Rupert Murdoch, owner of News Corp. (which includes Fox News Channel and the New York Post, among many others) and political heavyweight, wrote an op-ed in the Wall Street Journal this week saying that comprehensive reform, including a pathway to citizenship for undocumented immigrants, "can't wait." He writes:
"I don't believe that people come to America to sit on their hands. The vast majority of America's immigrants are hardworking, family-minded individuals with strong values. They are drawn here from many different places by a common belief that this is still the land of opportunity for those willing to work hard. We need to give those individuals who are already here—after they have passed checks to ensure they are not dangerous criminals—a path to citizenship so they can pay their full taxes, be counted, and become more productive members of our community."
No change of heart: Murdoch has actually pushed for reform for years.
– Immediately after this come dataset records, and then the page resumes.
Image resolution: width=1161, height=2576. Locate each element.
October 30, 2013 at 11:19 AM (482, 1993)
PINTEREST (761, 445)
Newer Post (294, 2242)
It's an issue he has dealt with personally — he immigrated to the U.S. from Australia and became a citizen. (Sure, the process is easier for a rich media mogul, but bear with him.)
Must have sweeping, generous immigration reform,make existing law- abiding Hispanics welcome. Most are hard working family people.— Rupert Murdoch (@rupertmurdoch) November 8, 2012
Murdoch's current concern is the result of House Majority Leader Eric Cantor's stunning defeat in the Virginia Republican primary. Cantor's opponent, David Brat, ran on an heavily anti-immigration reform platform. A Republican party sharply divided by the issue, Murdoch says, is one that won't be able to come to a compromise on reform.
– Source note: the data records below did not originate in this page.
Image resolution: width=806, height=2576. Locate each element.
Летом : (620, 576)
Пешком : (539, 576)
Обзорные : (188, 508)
Thanks, Fox News: If he's worried about public opinion, though, Murdoch might want to address his own news channel. Commentators on Fox News have railed against immigration reform, attacking President Obama on the issue and warning of the dangers of amnesty:
That being said, the general public takes a much more sympathetic view. A Politico poll last month showed that 71% of voters backed comprehensive immigration reform (including 90% of Hispanics). That breaks down to 78% of Democrats and — surprise! — 64% of Republicans.
The last reform bill may have stalled in the House, but with those poll figures and the support of conservatives like Murdoch, it might not be too long before another vote.